Heroine Barbara Bedford, whose screen persona is warm-hearted and gracious, projects the necessary mixture of sympathy and repugnance towards the peasent Sergei. Bedford's career began in 1920 with a supporting role in the William S. Hart feature Cradle of Courage. Also in 1920, she played Cora Munro under Maurice Tourneur's direction of The Last of the Mohicans. Never a star, Bedford played the love interest in many silent features, co-staring with leading men such as John Gilbert, Charles Ray, and Tom Mix. In 1925, she played Hart’s heroine in his last film, Tumbleweeds. During the 1930s, her roles declined to minor supporting parts and finally to uncredited walk-ons. In 1945, at age 42, she made her last film, Girls of the Big House, at Republic Studios, and retired.
Benjamin Christensen began his film career in 1913 as an actor and director in his native Denmark. He spent several years making his masterpiece, Häxan: Witchcraft Through the Ages (1922), a fictionalized documentary of the malevolent acts of the devil and witches from medieval times to the present. It is the work by which Christensen is remembered. This unique film depicts individuals of all ages and ways of life, including many religious figures, living in feverish abandon under the influence of the Devil. The film was censored everywhere it was shown and it did not recoup it's high cost; consequently, Christensen was forced out of the Scandinavian film industry with a reputation for extravagance.

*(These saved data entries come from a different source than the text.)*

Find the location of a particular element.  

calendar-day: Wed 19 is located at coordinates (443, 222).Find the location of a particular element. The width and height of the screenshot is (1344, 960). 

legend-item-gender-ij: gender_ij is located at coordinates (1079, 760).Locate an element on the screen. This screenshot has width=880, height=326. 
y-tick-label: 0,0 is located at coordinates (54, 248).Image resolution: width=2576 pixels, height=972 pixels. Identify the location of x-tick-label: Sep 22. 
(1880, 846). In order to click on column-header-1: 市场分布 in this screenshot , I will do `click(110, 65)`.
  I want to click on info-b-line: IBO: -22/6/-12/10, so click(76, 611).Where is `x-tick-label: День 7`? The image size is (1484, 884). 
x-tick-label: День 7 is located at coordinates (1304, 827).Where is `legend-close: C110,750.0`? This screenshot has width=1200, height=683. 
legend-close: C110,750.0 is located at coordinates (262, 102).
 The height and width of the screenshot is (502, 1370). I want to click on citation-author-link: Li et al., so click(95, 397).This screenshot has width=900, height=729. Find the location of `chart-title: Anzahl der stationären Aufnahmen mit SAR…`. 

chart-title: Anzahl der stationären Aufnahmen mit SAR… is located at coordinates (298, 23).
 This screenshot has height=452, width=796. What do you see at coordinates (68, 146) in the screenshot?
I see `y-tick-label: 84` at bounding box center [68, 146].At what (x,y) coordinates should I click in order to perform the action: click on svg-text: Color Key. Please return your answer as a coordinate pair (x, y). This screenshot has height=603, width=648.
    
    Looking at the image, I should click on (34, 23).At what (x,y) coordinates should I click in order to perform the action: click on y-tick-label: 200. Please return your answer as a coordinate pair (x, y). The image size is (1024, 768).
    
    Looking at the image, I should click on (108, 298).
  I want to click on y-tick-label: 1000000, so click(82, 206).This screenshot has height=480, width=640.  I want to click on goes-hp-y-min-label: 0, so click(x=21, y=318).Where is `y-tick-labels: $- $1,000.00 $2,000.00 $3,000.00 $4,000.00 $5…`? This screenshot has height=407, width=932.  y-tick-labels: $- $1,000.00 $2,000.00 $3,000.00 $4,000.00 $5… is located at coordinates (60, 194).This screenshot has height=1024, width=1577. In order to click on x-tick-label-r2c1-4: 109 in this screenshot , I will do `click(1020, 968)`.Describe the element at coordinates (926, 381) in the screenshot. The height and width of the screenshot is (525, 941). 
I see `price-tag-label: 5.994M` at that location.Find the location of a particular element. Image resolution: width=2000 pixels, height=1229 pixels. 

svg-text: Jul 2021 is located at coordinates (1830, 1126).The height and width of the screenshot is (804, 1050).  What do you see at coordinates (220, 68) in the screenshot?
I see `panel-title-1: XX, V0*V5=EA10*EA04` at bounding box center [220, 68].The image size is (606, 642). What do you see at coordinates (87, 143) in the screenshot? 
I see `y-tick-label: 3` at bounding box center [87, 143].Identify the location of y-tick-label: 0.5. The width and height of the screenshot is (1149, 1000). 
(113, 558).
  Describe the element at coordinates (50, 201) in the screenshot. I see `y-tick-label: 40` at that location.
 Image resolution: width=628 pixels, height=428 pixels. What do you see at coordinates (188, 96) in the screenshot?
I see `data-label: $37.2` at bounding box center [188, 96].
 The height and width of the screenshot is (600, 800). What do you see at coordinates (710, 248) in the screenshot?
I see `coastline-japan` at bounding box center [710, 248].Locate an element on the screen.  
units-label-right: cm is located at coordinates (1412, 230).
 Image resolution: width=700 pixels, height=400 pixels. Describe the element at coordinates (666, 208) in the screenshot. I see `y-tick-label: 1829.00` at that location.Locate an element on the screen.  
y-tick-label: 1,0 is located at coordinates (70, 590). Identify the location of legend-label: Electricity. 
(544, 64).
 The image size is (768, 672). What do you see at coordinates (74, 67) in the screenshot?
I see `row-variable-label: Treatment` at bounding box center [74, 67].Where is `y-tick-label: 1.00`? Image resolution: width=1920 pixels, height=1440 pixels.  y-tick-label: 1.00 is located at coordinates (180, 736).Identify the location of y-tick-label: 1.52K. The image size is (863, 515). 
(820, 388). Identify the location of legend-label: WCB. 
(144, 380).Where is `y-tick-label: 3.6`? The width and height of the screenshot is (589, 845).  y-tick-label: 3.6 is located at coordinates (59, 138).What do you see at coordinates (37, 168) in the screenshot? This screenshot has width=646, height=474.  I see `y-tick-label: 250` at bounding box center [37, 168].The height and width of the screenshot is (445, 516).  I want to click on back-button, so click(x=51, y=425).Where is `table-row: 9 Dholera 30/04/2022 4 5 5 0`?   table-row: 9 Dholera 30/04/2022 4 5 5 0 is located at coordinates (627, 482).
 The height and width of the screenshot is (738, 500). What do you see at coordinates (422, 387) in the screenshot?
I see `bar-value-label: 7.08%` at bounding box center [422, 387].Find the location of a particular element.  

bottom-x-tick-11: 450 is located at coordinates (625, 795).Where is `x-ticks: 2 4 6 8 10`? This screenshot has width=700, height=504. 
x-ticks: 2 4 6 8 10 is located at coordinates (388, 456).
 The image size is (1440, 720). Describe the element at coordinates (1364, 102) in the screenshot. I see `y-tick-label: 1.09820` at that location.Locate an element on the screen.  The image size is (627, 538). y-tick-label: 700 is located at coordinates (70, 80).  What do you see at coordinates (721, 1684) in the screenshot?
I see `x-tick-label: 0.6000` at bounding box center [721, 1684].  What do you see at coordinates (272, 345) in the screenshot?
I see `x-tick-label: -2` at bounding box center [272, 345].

After several films in Germany, Christensen signed with MGM in 1925 and moved to Hollywood. His first film for MGM was the successful Devil’s Circus (1926) starring Norma Shearer and Charles Emmett Mack. Mockery, his second Hollywood film, was modestly successful largely due to the presence of Chaney. Mysterious Island (1929), a science fiction film starring Lionel Barrymore, was started at MGM in 1926 but delayed due to technical problems and the addition of dialogue sequences, and Christensen did not receive screen credit for his work on this film. Dissatisfied with MGM’s approach to filmmaking, Christensen signed with First National Pictures where he made four low-budget films, including Seven Footprints to Satan (1929) a nice old dark house thriller. In 1935 Christensen returned to Denmark where he made four films during the WWII period of German occupation. His final film was the unsuccessful espionage thriller Lady With the Light Gloves (1942). After the war, Christensen, who could not get financing for any new projects, accepted a government pension as manager of a small provincial cinema, where he remained until his death in 1959.
Producer Erich Pommer (1889-1966) had been an executive at Germany's famous film studio Universum Film AF (UFA), where he produced such eternal masterpieces of world cinema as Murnau's The Last Laugh (1922) and Faust (1926), and Lang's Metropolis (1927). In May, 1926, after a disagreement with the CEO and Board of Directors, Pommer left UFA and moved to Hollywood. He joined Famous Players-Lasky Corporation (later known as Paramount Pictures) and supervised two Pola Negri films. In January 1927, after disagreements with the heads of production at Paramount, Pommer severed his connection with the studio. In March, 1927, he signed a contract with Metro-Goldwyn-Mayer as an associate producer. He joined with Christensen, another new contractee at MGM, to make Mockery and was an uncredited producer on several other films. In November, 1927, Pommer left MGM and returned to UFA. After Hitler came to power, he left Germany and returned to Hollywood.